Return the line that contains "Instruction: Select the UTC time radio button" plus every line after it to the end of the entries below, exactly as given, and stop there.

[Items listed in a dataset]
%%
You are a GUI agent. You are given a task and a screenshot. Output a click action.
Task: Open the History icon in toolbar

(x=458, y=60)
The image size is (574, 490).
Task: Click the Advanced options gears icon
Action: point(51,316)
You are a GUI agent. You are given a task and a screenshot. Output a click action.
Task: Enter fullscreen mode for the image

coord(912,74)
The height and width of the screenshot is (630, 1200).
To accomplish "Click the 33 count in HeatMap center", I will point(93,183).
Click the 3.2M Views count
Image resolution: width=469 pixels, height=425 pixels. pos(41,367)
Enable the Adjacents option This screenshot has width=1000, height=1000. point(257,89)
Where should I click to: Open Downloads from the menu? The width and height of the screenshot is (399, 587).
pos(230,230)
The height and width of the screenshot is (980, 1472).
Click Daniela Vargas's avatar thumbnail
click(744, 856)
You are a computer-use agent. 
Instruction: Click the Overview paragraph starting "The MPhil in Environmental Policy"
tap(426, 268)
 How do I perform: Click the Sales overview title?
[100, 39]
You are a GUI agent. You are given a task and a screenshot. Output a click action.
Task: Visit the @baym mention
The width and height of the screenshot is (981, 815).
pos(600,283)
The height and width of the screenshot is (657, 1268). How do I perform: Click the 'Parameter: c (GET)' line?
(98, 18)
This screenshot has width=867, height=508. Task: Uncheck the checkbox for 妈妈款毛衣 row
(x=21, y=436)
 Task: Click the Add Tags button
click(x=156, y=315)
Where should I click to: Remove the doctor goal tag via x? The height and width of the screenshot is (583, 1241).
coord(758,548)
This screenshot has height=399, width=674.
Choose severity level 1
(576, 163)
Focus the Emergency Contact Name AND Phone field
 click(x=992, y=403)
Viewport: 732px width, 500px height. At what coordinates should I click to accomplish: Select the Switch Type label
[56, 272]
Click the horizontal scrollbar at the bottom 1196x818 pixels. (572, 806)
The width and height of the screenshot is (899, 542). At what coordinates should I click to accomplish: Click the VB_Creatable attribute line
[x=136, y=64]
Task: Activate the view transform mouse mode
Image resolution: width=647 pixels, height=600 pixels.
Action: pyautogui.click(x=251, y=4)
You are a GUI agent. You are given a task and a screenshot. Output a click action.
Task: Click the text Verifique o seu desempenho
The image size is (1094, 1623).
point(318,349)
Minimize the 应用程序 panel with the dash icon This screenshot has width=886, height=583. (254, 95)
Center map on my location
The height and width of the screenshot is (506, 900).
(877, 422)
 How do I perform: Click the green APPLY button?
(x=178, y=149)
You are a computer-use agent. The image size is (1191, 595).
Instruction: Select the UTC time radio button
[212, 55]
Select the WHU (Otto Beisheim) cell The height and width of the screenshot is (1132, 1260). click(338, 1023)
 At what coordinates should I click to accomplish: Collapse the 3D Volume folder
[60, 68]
%%
EXERCISE OUTPUT:
Instruction: Select the UTC time radio button
[212, 55]
Select the WHU (Otto Beisheim) cell The height and width of the screenshot is (1132, 1260). click(338, 1023)
 At what coordinates should I click to accomplish: Collapse the 3D Volume folder
[60, 68]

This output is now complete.